### TEKS PILIHAN

Pemimpin Redaksi Rakyat Merdeka Karim Paputungan divonis lima bulan penjara dengan masa percobaan 10 bulan karena penghinaan terhadap presiden (Pasal 134),

 

Redaktur Eksekutif Rakyat Merdeka Supratman (33) dituntut pidana satu tahun penjara. Wartawan itu dituduh melakukan tindak pidana penghinaan (Pasal 134) dengan sengaja terhadap Presiden Megawati Soekarnoputri. Supratman bertanggung jawab atas judul dan isi berita yang dimuat harian Rakyat Merdeka. Berita yang dimuat Rakyat Merdeka itu berturut-turut adalah "Mulut Mega Bau Solar" (6/1/2003), "Mega Lintah Darat" (8/1), "Mega Lebih Ganas dari Sumanto" (30/1), dan "Mega Cuma Sekelas Bupati" (4/2).

 

Berdasarkan contoh kasus di atas, dapat disimpulkan bahwa pasal penghinaan presiden itu mengandung resiko tinggi (berpotensi) untuk disalah gunakan oleh alat kekuasaan untuk membungkam pendapat-pendapat yang kritis karena bisa saja dinilai sangat menjengkelkan atau mengesalkan. Gambaran ini dapat dilihat pada pengalaman saksi Andrianto sebagai berikut:

 

”Pasal 134 KUHPidana memang kelihatan sekali bahwa ini adalah pasal-pasal yang diterapkan oleh penguasa untuk membungkam apapun kritik terhadap mereka, dan pada saat proses pengadilan fakta di persidangan ketika itu seperti tadi yang disampaikan, ada saksi-saksi anggota Dewan Perwakilan Rakyat, itu membuktikan bahwa kami tidak melakukan sedikit pun penghinaan terhadap Presiden Soeharto pada saat itu. Ketika selesai penjatuhan vonis kami, kami dipukul rata enam bulan semua, salah seorang hakim mengatakan kepada saya dengan berlinang air mata dia mengatakan, “mohon maaf, bahwasannya kami tidak bersalah”, katanya, tetapi karena memang tekanan dari penguasa bahwa mereka tidak tahu vonis yang dijatuhkan kepada kami, maka kita harus dijatuhi hukuman”

 

Sifat kekesalan presiden atau mungkin aparatnya akan sangat tergantung pada karakter presiden. Pada jaman Presiden Habibie dan Presiden Abdurrahman Wahid, perbuatan yang sebenarnya sudah dapat dinilai melanggar pasal penghinaan presiden ternyata tidak pernah diterapkan sebagaimana juga disebut oleh ahli Boy Mardjono. Hal ini berbeda pada jaman Presiden Soeharto, Megawati dan Susilo Bambang Yudono, banyak para aktivis yang dijebloskan ke penjara dengan menggunakan pasal penghinaan itu.

### TUJUAN TUGAS
1) Tentukan apakah pernyataan berikut sesuai dengan teks tentang pasal penghinaan presiden: (a) Supratman dituntut pidana satu tahun penjara; (b) Karim Paputungan divonis enam bulan penjara; (c) pada jaman Presiden Habibie, pasal penghinaan presiden kerap diterapkan. Jawab ya atau tidak untuk masing-masing, disertai kutipan persis dari teks yang menjadi dasarnya.
2) Sebutkan seluruh judul berita harian Rakyat Merdeka yang tercantum dalam teks tentang pasal penghinaan presiden.
3) Lanjutkan teks tentang pasal penghinaan presiden, dimulai setelah kalimat terakhirnya.

### DATA TERCATAT
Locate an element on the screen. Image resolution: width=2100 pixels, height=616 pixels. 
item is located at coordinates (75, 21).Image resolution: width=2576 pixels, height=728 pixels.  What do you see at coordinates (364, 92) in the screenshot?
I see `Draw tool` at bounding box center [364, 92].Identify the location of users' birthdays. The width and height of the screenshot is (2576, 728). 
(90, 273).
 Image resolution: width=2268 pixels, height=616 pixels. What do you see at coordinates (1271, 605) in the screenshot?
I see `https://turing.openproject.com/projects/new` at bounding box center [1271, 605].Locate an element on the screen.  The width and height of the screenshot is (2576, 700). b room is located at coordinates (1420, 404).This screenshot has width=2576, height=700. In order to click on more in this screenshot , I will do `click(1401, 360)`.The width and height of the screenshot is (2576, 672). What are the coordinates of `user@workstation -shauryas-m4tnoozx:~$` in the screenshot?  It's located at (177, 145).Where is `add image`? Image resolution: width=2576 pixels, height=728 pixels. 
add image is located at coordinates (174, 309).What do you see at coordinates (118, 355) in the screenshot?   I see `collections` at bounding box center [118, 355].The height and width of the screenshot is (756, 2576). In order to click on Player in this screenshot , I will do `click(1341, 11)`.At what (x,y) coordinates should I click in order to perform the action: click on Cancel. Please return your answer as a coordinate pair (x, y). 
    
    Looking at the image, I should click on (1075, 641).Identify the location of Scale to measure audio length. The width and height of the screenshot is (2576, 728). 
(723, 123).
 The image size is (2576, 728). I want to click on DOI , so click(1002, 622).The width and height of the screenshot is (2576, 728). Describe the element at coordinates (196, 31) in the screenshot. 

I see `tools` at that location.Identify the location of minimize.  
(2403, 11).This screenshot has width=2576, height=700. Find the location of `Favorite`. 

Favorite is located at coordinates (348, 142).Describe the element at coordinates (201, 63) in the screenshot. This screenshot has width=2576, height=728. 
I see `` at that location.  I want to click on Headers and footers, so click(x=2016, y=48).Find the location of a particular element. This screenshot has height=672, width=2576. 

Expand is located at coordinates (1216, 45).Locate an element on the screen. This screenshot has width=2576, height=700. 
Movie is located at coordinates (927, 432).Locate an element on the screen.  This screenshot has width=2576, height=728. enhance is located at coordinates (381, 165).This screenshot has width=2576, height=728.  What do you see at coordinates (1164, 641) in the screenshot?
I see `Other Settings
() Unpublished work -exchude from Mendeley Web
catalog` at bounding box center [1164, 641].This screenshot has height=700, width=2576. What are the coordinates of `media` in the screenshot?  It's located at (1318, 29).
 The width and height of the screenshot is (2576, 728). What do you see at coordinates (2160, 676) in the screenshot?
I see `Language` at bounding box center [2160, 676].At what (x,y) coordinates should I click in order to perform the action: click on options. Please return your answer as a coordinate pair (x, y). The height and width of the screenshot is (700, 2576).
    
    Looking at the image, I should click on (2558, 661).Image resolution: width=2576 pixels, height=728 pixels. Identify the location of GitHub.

### HASIL SETIAP TUGAS
1)
(a) Ya: "Redaktur Eksekutif Rakyat Merdeka Supratman (33) dituntut pidana satu tahun penjara."
(b) Tidak: "Karim Paputungan divonis lima bulan penjara dengan masa percobaan 10 bulan"
(c) Tidak: "Pada jaman Presiden Habibie dan Presiden Abdurrahman Wahid, perbuatan yang sebenarnya sudah dapat dinilai melanggar pasal penghinaan presiden ternyata tidak pernah diterapkan"

2)
- "Mulut Mega Bau Solar"
- "Mega Lintah Darat"
- "Mega Lebih Ganas dari Sumanto"
- "Mega Cuma Sekelas Bupati"

3)
Hari ini mungkin hanya terbatas pada para aktivis, mahasiswa, LSM yang dikenakan pasal penghinaan presiden. Namun, siapa yang bisa menjamin, suatu saat –misalnya pada saat legitimasi presiden menurun-- mungkin saja, para ahli  hukum tata negara atau ahli ilmu politik yang berdasarkan keyakinan teorinya mengatakan dalam tulisannya bahwa presiden telah salah melakukan kebijakannya atau presiden harus berani mencabut kebijkan yang salah, atau lawan-lawan politiknya yang gencar mengkritik kebijakan presiden, akan dianggap sebagai suatu penghinaan presiden. Ini mungkin saja terjadi karena pasal penghinaan presiden itu multi tafsir sebagaimana disebut di atas. Batas antara kritik terhadap presiden dan penghinaan presiden itu sangat tipis. Padahal menurut ahli Effendi Gazali, figur-figur publik khususnya yang terpilih melalui kampanye justru dikecualikan, artinya mereka justru boleh diberikan kritik yang bebas bahkan dalam beberapa acara-acara televisi misalnya mereka seperti terlihat diolok-olok. Hal yang sama disampaikan oleh Presiden Habibie yang justru mengatakan bahwa suatu hujatan terhadap kepala negara merupakan bagian dari bentuk kemerdekaan berpendapat dan berekspresi dalam kehidupan berdemokrasi, sebagaimana diutarakan oleh Ahli Boy Mardjono. 

Samakah Penghinaan terhadap raja dengan penghinaan terhadap presiden?

Ahli Boy Mardjono, menjelaskan bahwa Pasal 134 pada awalnya merupakan ketentuan untuk melindungi martabat raja (royal dignity), yang kemudian dalam konteks Indonesia, diubah menjadi presiden (presidential dignity). Sementara Pasal 135 dan 136 KUHP yang menyangkut penginaan terhadap istri raja dan gubernur jenderal dihapus dalam KUHP sekarang.

Dengan demikian munculnya kata ”presiden” dalam Pasal 134 KUHP adalah marupakan penggantian dari kata ”raja”, maka yang menjadi pertanyaan di sini adalah apakah tepat istilah raja diganti menjadi presiden? Kenapa bukan kata ”gubernur jenderal” yang diganti menjadi kata ”presiden”, bukankah gubernur jenderal adalah kepala pemerintahan yang lebih mirip dengan presiden yang juga sebagai kepala pemerintahan (dalam konteks UUD 1945 pasca amandeman). Untuk penjawab pertanyaan di atas, maka diperlukan kajian sejarah hukum ketatanegaraan di Indonesia.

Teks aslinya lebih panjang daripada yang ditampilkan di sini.